I'm working on a CUDA application I'd like to profile. Up to now all I've used is the command line profiler, nvprof
, which just displayes the summarized statistics.
I thought about using the GUI profiler, NVVP. The problem is that the remote Linux node I'm running the application on doesn't have anything GUI (even X.org). Moreover, even if I managed to get some X11 stack on the remote node, keeping my own laptop alive for the whole time of the profiling would be, well, tedious.
I tried collecting all the needed information in the following way:
nvprof --analysis-metrics -o application.nvprof ./myapplication
Then I copy the output file onto my laptop and view it in NVVP. This has three problems, though.
First of all, I don't get any file transfer information when I load the output file into NVVP. It's not shown at all in the NVVP window.

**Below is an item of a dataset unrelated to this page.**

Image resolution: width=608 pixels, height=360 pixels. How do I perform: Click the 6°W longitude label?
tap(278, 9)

Secondly, the call graph is completely distorted. The gaps between kernel launches are at least 100x bigger than the kernel durations, which makes any dependency and flow analysis impossible.
Lastly, my application uses a lot of the GPU memory. During the profiling the device gets out of memory, which is not the case during the standalone run.
How should I properly profile my CUDA application on a headless node?
NVVP supports headless nodes as a first-class citizen. Remote profiling is a major feature of NVVP.
The way this works is that NVVP runs on your local GUI-enabled host machine and invokes nvprof on the headless machine, generates the required files there, copies the files over, and opens them. All of this happens transparently and automatically. You can run further analyses from NVVP as usual and it will repeat these steps for you.
To use remote profiling, open NVVP, then File->New Session
. Add a Connection instead of using Local
, putting in details of the headless machine. Click on Manage...
to point NVVP to the toolkit path on the remote machine. Once this one-time setup is done, enter the path to the executable and run as usual.
You can read about remote profiling in the relevant documentation.